# [An Introduction to] Hotspot Analysis Using ArcGIS

Make sure to read the What is Hotspot Analysis? post before proceeding with this tutorial. This tutorial will serve as an introduction to hotspot analysis with ArcGIS Desktop. You will find links at the bottom of the post that will provide information for further research.

# Get the Data

It is often difficult to find real data for use with tutorials so first of all a hat tip to Eric Pimpler, the author of ArcGIS Blueprints, for pointing me towards accessing crime data for Seattle. To follow this tutorial you will need the neighborhoods of Seattle Shapefile which you can download from here and burglary data for 2015 which I have provided a link to here. Use the Project tool from Data Management Tools > Projections and Transformations to project the data into a Projected Coordinate System. For this tutorial I have used UTM Zone 10N. Open, view and if you want style the data in ArcMap.

# Spatial Autocorrelation: Is there clustering?

The presence of spatial clustering in the data is a requisite for hotspot analysis. Moran’s I is a measure of spatial autocorrelation that returns a value ranging from -1 to 1. Perfect dispersion at -1, complete random arrangement at 0, and a north/south divide at +1 indicating perfect correlation.
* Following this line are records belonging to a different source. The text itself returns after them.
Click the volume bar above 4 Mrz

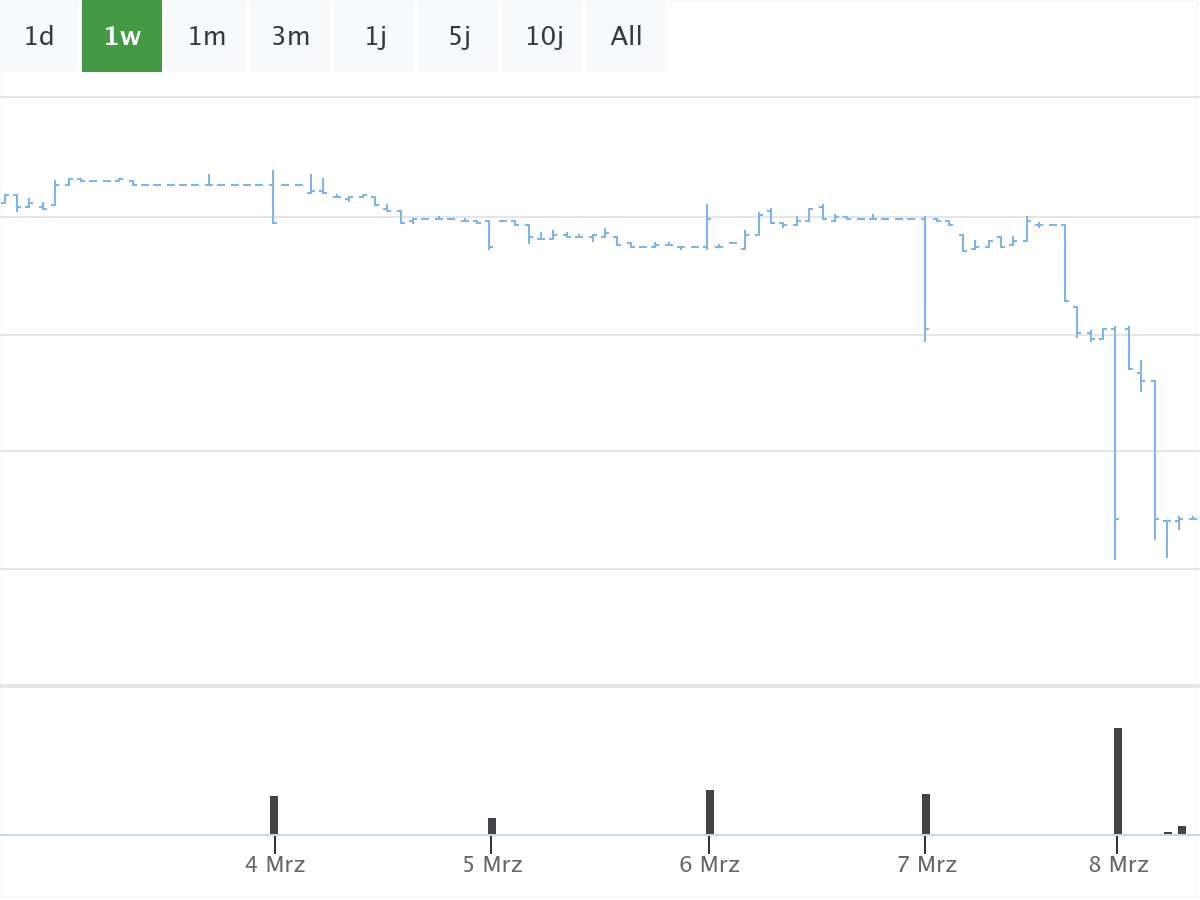pyautogui.click(x=274, y=815)
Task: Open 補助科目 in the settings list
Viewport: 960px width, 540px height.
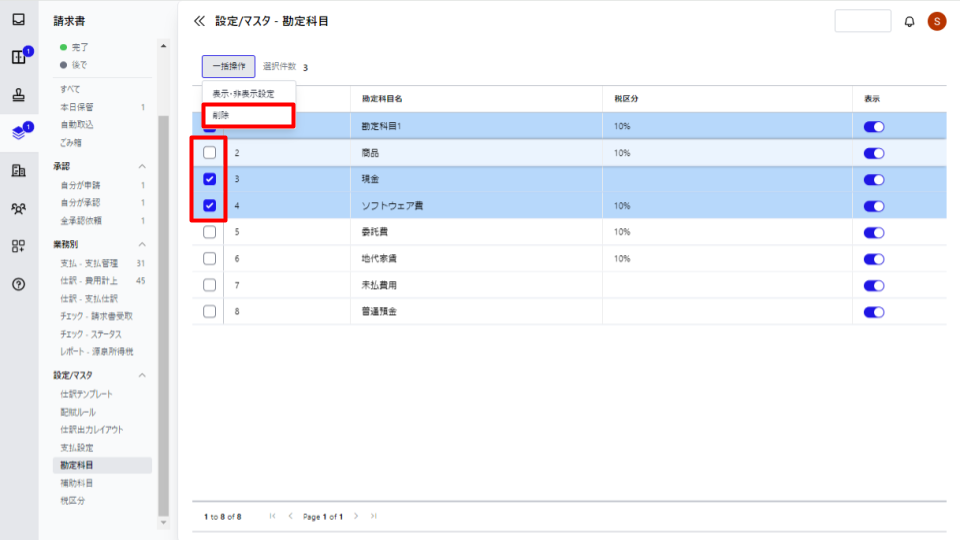Action: click(77, 483)
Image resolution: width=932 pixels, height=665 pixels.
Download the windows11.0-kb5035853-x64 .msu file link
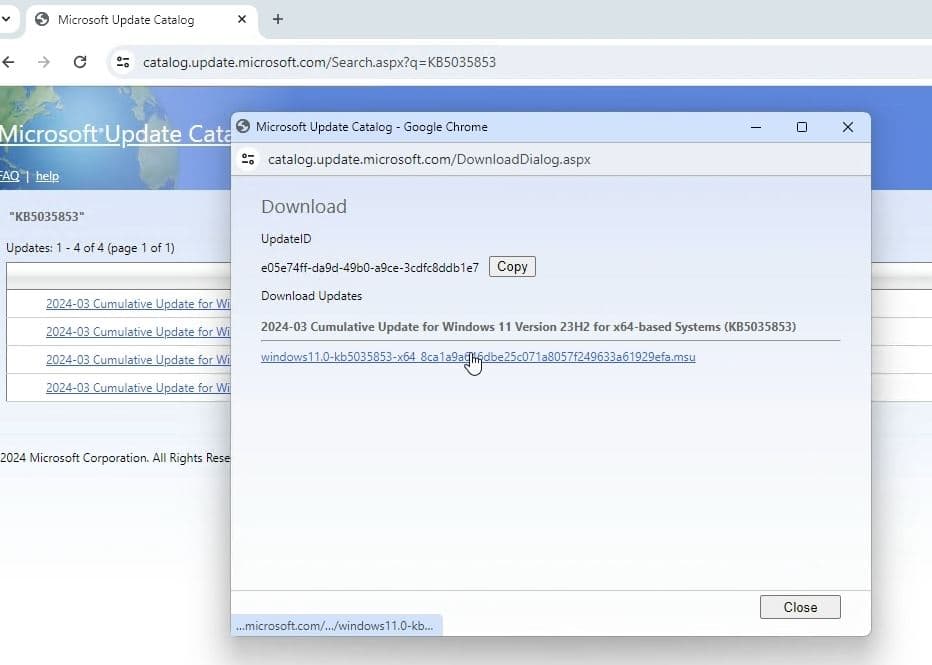point(477,357)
For statistical hypothesis testing, Moran’s I value can be transformed to a z-zcore in which values greater than 1.96 or smaller than -1.96 indicate spatial autocorrelation that is significant at the 5% level.

We first need to prepare the data. At the moment each point represent one incident, we need to aggregate the data in some way so that each feature has an attribute with a value in a range. Open the Copy Features tool from Data Management Tools > Features. Create a copy of the burglary point layer. Run the tool and add the new layer to the map.

Open the Integrate tool from Data Managemant Tools > Feature Class. Select the copy of the burglary layer as the Input Features and set an XY Tolerance of 90 or 100 meters. Run the tool. This will relocate points within 90m (or 100m) or whatever you set in XY Tolerance field, of each other and stack them on top of one another.

At this moment each point sits on top of another. We need to merge coincident points and make a count of how many were merged at each point. Open the Collect Events tool from Spatial Statistics Tools > Utilities. Set the copy of the burglary layer as the Input Incident Features and set a filepath and name for the Output Weighted Point Feature Class. Run the tool.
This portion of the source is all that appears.